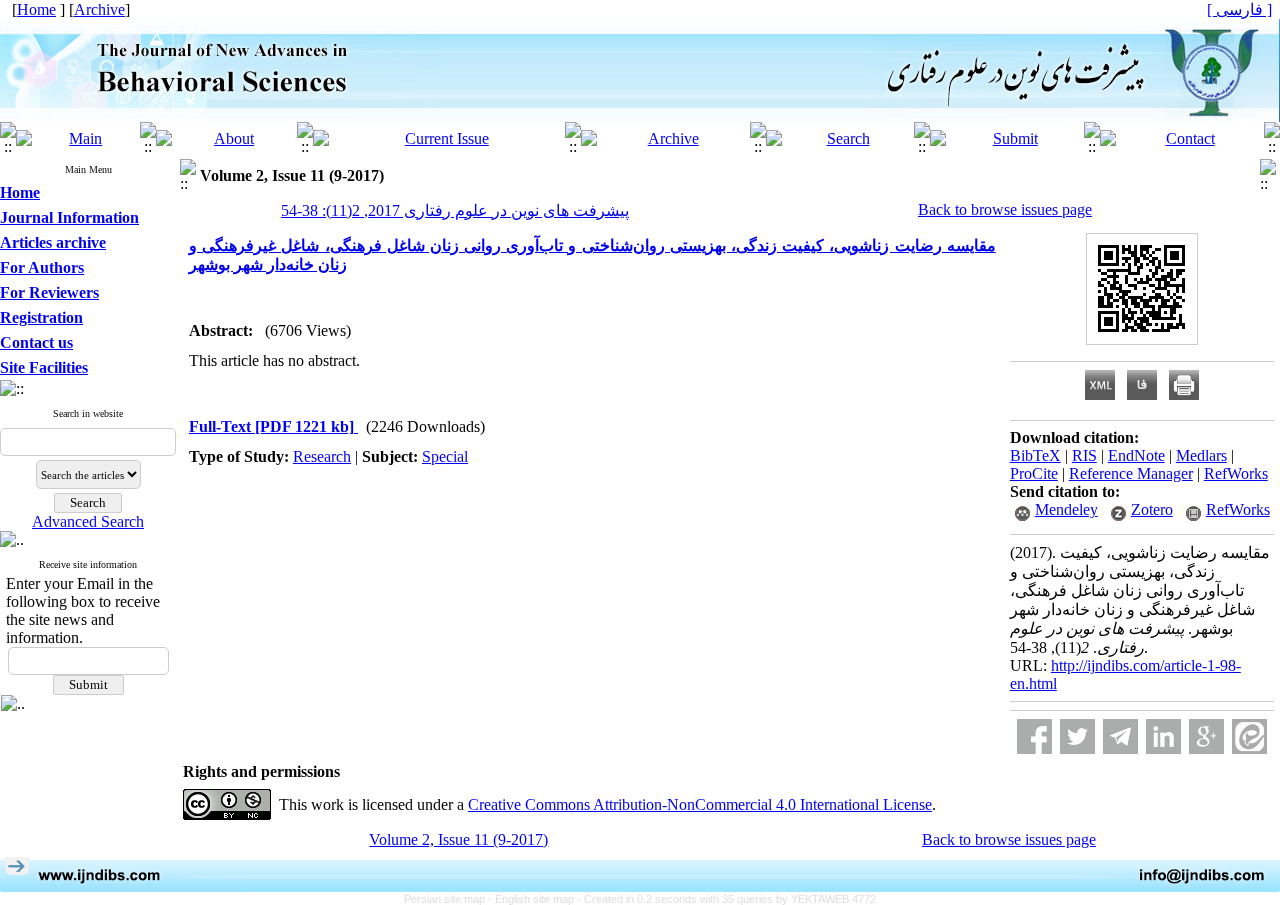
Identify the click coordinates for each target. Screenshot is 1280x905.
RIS (1084, 455)
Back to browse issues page (1005, 209)
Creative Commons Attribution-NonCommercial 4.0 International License (700, 804)
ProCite (1034, 473)
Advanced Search (88, 521)
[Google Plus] (1206, 736)
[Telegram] (1120, 736)
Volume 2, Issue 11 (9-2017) (458, 839)
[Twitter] (1077, 736)
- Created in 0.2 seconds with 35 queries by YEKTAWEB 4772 (726, 899)
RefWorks (1236, 473)
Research (322, 456)
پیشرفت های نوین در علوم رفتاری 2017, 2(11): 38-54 (455, 210)
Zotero (1152, 509)
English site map (536, 899)
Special (445, 456)
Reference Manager (1131, 473)
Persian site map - (449, 899)
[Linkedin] (1163, 736)
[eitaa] (1249, 736)
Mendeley (1066, 509)
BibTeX (1035, 455)
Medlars (1201, 455)
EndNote (1136, 455)
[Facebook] (1034, 736)
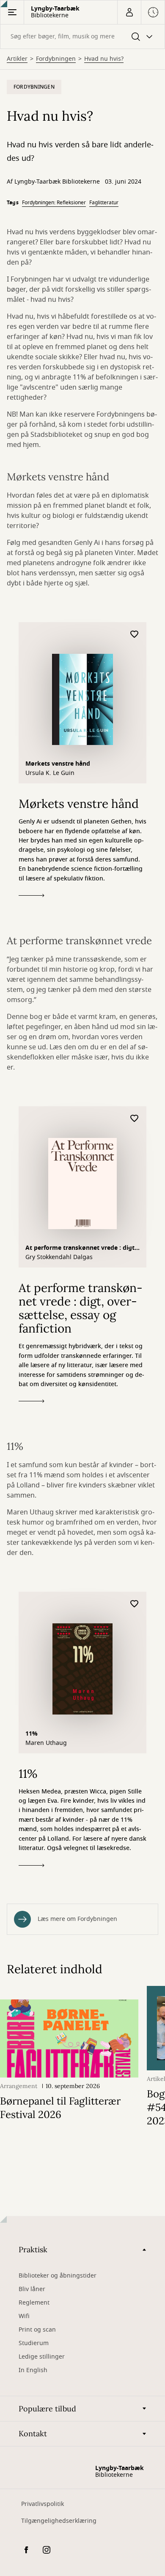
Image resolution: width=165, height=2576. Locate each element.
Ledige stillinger (42, 2356)
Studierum (34, 2343)
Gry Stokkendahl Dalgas (59, 1257)
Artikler (17, 59)
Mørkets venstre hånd (57, 763)
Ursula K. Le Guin (49, 773)
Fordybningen (56, 59)
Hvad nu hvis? (104, 59)
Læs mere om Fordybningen (77, 1919)
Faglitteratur (103, 202)
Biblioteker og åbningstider (57, 2275)
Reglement (34, 2302)
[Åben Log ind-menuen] (129, 12)
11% (31, 1733)
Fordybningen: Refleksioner (54, 202)
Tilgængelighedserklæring (58, 2520)
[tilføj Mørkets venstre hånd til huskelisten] (134, 634)
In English (33, 2370)
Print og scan (37, 2329)
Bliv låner (32, 2289)
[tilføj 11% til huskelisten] (134, 1604)
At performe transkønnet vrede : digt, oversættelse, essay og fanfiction (80, 1248)
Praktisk (33, 2249)
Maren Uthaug (46, 1743)
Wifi (24, 2316)
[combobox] (82, 36)
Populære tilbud (47, 2408)
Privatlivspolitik (42, 2504)
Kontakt (33, 2433)
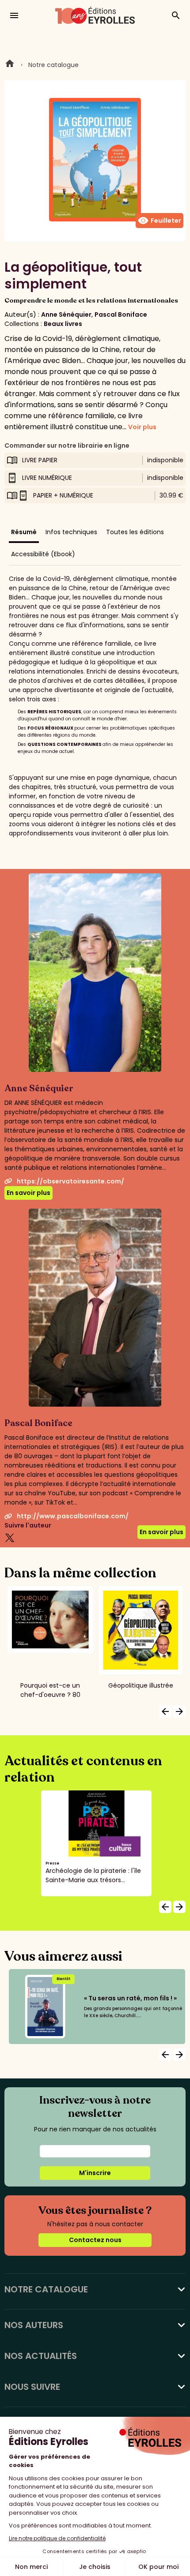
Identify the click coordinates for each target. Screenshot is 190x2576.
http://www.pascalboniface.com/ (73, 1516)
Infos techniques (71, 532)
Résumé (24, 532)
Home (9, 64)
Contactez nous (95, 2239)
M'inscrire (95, 2172)
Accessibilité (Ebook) (43, 554)
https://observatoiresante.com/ (70, 1181)
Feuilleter (159, 220)
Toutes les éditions (135, 532)
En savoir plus (28, 1192)
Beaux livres (63, 323)
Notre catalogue (53, 64)
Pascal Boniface (121, 314)
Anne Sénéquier (66, 314)
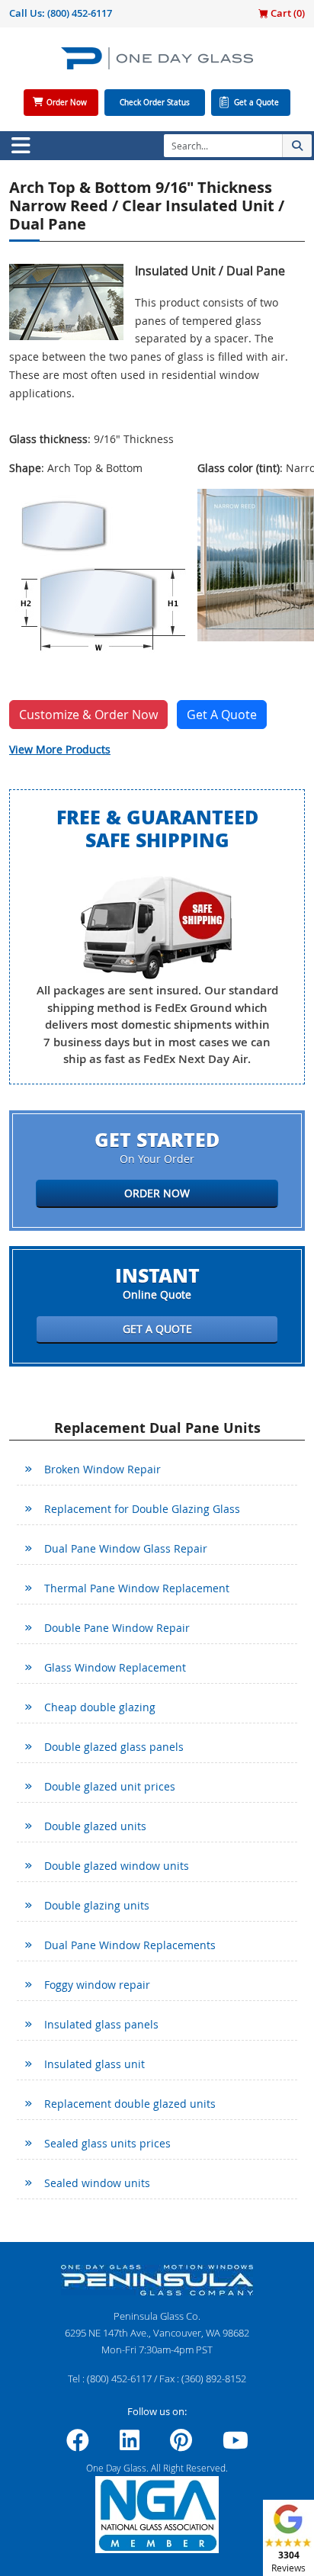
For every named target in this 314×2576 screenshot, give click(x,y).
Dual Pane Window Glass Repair (125, 1548)
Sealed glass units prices (107, 2143)
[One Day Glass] (157, 64)
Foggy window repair (97, 1984)
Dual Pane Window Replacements (130, 1945)
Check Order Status (155, 103)
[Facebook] (77, 2445)
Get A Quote (222, 714)
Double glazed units (95, 1826)
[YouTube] (235, 2445)
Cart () (286, 13)
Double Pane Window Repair (117, 1627)
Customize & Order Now (88, 714)
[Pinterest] (181, 2445)
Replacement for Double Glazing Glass (142, 1509)
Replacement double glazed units (130, 2103)
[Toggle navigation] (20, 145)
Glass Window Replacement (115, 1667)
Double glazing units (96, 1905)
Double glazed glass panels (114, 1746)
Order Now (66, 103)
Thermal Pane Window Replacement (136, 1588)
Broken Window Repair (102, 1469)
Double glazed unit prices (109, 1786)
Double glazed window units (116, 1865)
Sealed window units (97, 2183)
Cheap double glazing (99, 1707)
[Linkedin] (129, 2445)
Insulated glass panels (101, 2024)
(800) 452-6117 (79, 13)
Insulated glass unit (94, 2064)
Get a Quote (256, 103)
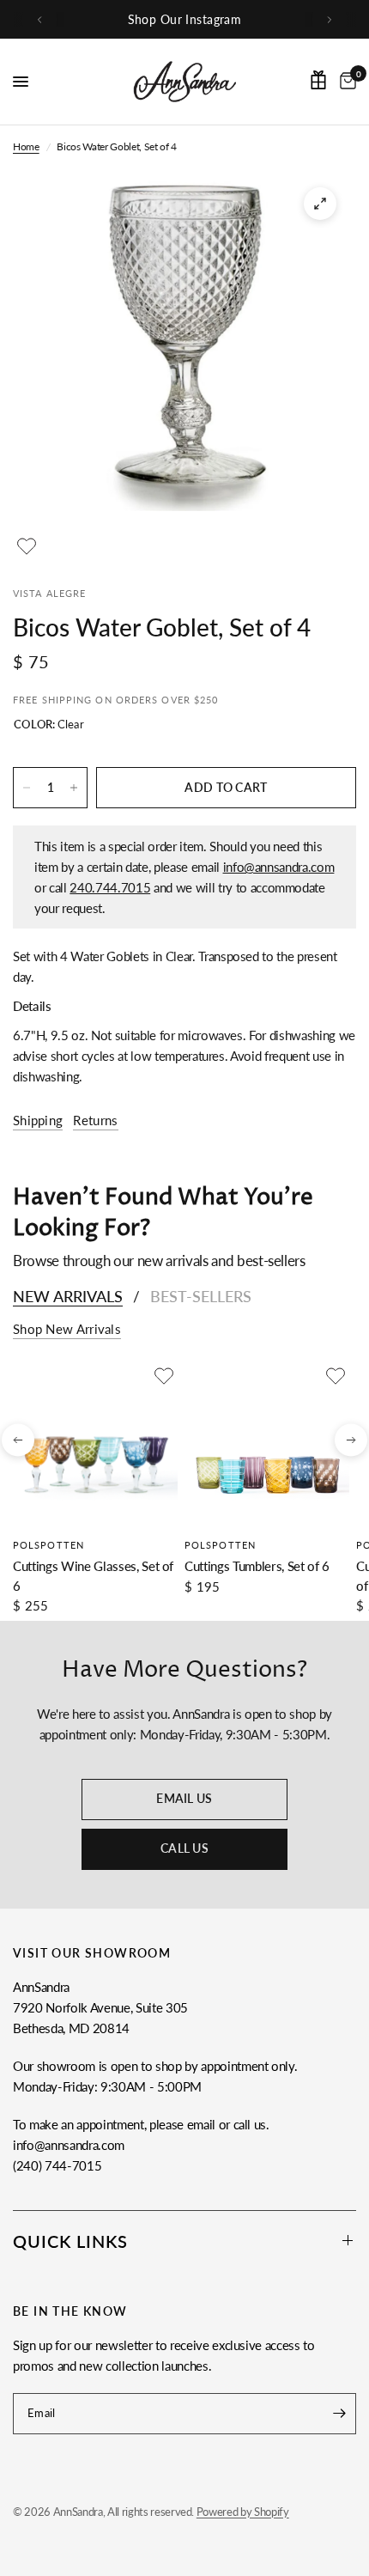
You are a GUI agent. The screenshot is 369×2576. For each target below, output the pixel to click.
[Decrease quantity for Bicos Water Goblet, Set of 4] (26, 787)
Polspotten (48, 1544)
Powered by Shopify (243, 2511)
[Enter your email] (339, 2413)
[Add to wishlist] (26, 546)
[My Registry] (318, 80)
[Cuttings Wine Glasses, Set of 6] (95, 1444)
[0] (345, 82)
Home (26, 146)
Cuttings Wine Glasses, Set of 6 (93, 1575)
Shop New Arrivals (67, 1329)
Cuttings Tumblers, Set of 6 (257, 1566)
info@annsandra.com (279, 866)
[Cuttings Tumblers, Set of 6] (266, 1444)
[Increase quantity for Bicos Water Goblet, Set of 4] (74, 787)
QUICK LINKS (70, 2241)
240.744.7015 (110, 887)
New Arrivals (68, 1296)
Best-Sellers (200, 1296)
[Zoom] (320, 203)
*-*-*
Repeat only what lies between the start of the data and the end of the line containing "[combobox] (82, 36)", exactly, with pictures left out.

Identify the click coordinates for each target. Screenshot is 1280x905.
RIS (1084, 455)
Back to browse issues page (1005, 209)
Creative Commons Attribution-NonCommercial 4.0 International License (700, 804)
ProCite (1034, 473)
Advanced Search (88, 521)
[Google Plus] (1206, 736)
[Telegram] (1120, 736)
Volume 2, Issue 11 (9-2017) (458, 839)
[Twitter] (1077, 736)
- Created in 0.2 seconds with 35 queries by YEKTAWEB 4772 (726, 899)
RefWorks (1236, 473)
Research (322, 456)
پیشرفت های نوین در علوم رفتاری 2017, 2(11): 38-54 (455, 210)
Zotero (1152, 509)
English site map (536, 899)
Special (445, 456)
Reference Manager (1131, 473)
Persian site map - (449, 899)
[Linkedin] (1163, 736)
[eitaa] (1249, 736)
Mendeley (1066, 509)
BibTeX (1035, 455)
Medlars (1201, 455)
EndNote (1136, 455)
[Facebook] (1034, 736)
Image resolution: width=165, height=2576. Locate each element.
Ledige stillinger (42, 2356)
Studierum (34, 2343)
Gry Stokkendahl Dalgas (59, 1257)
Artikler (17, 59)
Mørkets venstre hånd (57, 763)
Ursula K. Le Guin (49, 773)
Fordybningen (56, 59)
Hvad nu hvis? (104, 59)
Læs mere om Fordybningen (77, 1919)
Faglitteratur (103, 202)
Biblioteker og åbningstider (57, 2275)
Reglement (34, 2302)
[Åben Log ind-menuen] (129, 12)
11% (31, 1733)
Fordybningen: Refleksioner (54, 202)
Tilgængelighedserklæring (58, 2520)
[tilføj Mørkets venstre hånd til huskelisten] (134, 634)
In English (33, 2370)
Print og scan (37, 2329)
Bliv låner (32, 2289)
[tilføj 11% til huskelisten] (134, 1604)
At performe transkønnet vrede : digt, oversættelse, essay og fanfiction (80, 1248)
Praktisk (33, 2249)
Maren Uthaug (46, 1743)
Wifi (24, 2316)
[combobox] (82, 36)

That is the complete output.